Do make different iterations that can be used in different contexts. You may want to take just a small portion of the entire logo and redesign it to make an alternative logo that is easier to use for small size applications. Think of how the logo that is used on a smartphone app is usually different from the company logo. It is best to design multiple iterations of your logo while creating the logo in the first place to ensure a unified vision.
Do use a max of two fonts. More than that becomes visually distracting and confusing.
Do have a plan for how the logo will be used in all the applications where it will be placed. What fonts and colors go with it? How much space do you leave around it? How large should the logo be on a printout or publication? What about if you are putting it on a dark background?
Logo Design Don’ts
Don’t follow the trends. Unless you want an utterly forgettable logo that blends in with all the other companies. Even if there is a design trend that you really happen to like, don’t use it.

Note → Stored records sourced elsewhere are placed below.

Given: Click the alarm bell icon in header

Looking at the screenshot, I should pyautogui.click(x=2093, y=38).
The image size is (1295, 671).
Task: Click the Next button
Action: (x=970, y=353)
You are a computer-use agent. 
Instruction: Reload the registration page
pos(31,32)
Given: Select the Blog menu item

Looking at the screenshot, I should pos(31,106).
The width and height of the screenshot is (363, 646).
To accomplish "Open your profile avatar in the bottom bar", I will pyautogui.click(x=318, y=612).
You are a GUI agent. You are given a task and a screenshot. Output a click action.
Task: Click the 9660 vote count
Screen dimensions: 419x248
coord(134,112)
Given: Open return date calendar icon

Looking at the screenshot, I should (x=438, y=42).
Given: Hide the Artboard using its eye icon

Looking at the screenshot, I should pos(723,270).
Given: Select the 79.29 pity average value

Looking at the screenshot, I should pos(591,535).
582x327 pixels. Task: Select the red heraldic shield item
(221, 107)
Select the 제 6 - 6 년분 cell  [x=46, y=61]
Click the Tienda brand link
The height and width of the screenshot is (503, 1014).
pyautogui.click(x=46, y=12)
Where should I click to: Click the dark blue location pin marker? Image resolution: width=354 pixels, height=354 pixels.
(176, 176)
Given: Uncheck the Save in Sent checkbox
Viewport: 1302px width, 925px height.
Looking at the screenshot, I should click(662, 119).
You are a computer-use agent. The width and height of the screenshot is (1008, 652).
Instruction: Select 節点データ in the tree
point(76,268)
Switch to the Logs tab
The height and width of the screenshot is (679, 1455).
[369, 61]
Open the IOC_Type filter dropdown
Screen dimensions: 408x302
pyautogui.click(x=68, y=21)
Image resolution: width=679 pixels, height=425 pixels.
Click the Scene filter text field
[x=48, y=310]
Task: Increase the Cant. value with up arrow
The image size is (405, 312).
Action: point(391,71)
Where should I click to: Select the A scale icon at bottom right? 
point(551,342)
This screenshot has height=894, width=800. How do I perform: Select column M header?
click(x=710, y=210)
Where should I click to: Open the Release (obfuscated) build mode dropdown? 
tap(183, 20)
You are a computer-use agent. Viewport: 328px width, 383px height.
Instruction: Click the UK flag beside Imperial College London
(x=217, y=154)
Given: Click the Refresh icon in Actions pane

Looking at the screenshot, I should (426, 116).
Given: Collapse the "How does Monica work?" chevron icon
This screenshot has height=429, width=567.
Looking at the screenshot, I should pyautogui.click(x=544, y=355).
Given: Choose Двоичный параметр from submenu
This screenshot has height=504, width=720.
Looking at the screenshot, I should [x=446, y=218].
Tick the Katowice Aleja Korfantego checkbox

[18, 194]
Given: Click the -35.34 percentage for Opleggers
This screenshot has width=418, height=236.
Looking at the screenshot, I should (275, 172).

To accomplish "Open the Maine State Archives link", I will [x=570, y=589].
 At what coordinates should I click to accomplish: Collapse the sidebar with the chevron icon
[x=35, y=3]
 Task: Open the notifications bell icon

Don’t be married to the literal interpretation of your company. Just because something is the most obvious image of your company, that does not mean that you have to use it. If you have a yarn store, you are not actually required to have your logo be a ball of yarn with two needles sticking through it.
Don’t imitate another logo. Not only can this land you in legal trouble, but it completely defeats the purpose of having a logo at all. A logo is supposed to set you apart, not make customers wonder if you are actually a different company.
Don’t flip flop. Invest in a really good logo design and then stick with it for a while. Don’t change it up every year or two. Customers take a while to get used to a new logo and build brand recognition around it.
Don’t throw the baby out with the bath water. If you’re rebranding, that doesn’t mean you automatically need to toss out your entire color palette. You may be able to keep some of the colors and add in a few new ones to make things fresh. Similarly with the logo itself, you don’t necessarily need to completely scrap the old logo. Think of how Starbucks simplified their mermaid to create a sleek, sophisticated logo without losing the iconic image they had created for themselves.